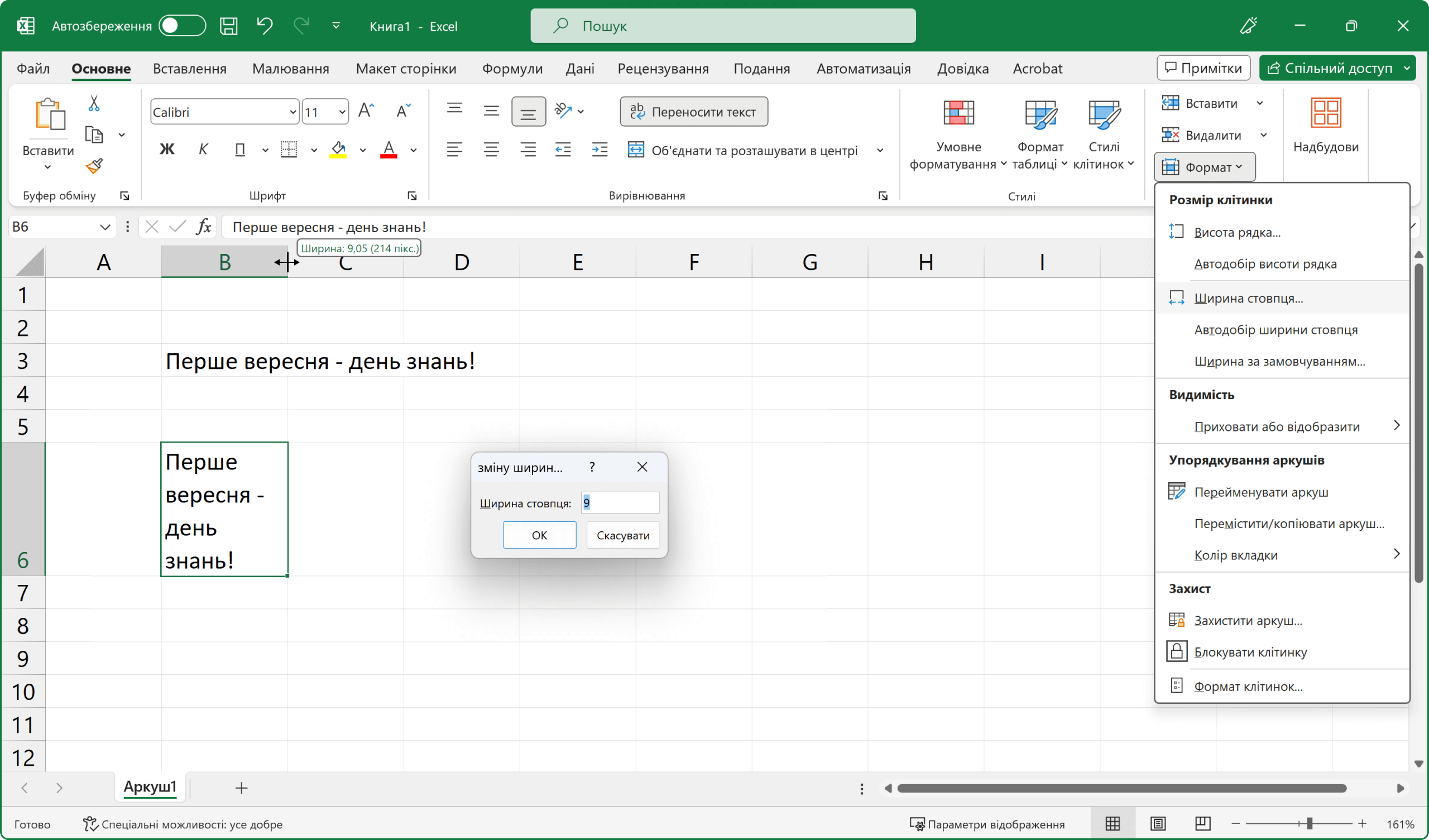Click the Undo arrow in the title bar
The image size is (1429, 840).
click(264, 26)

---

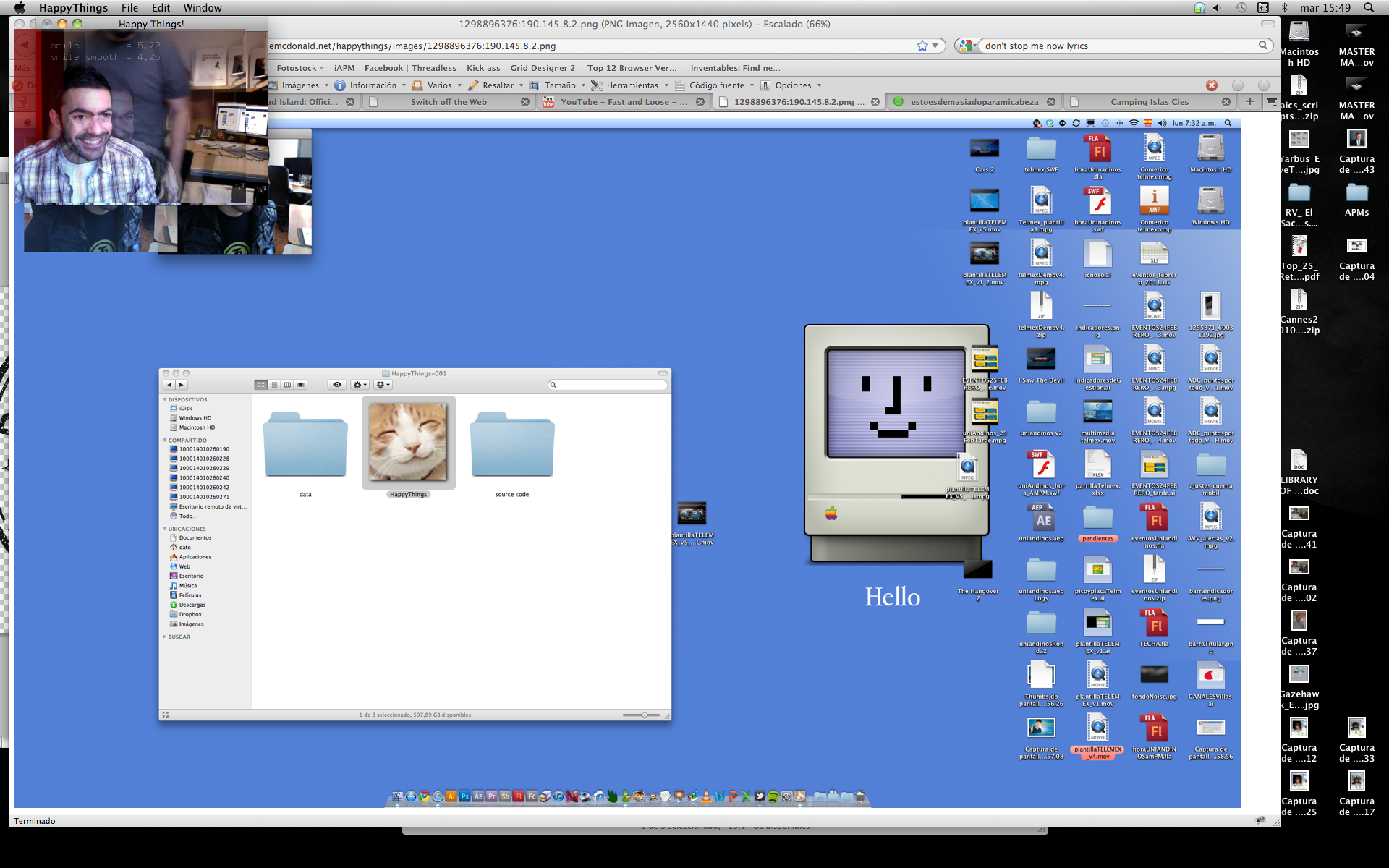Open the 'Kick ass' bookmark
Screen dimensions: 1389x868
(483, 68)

▶ **Exercise task**
Repeat the stretch of the listing from the line containing "Click the Undo arrow in the title bar" through the line containing "click(264, 26)", word for word. Leave the pictures out.

▶ **Reply**
Click the Undo arrow in the title bar
The image size is (1429, 840).
click(264, 26)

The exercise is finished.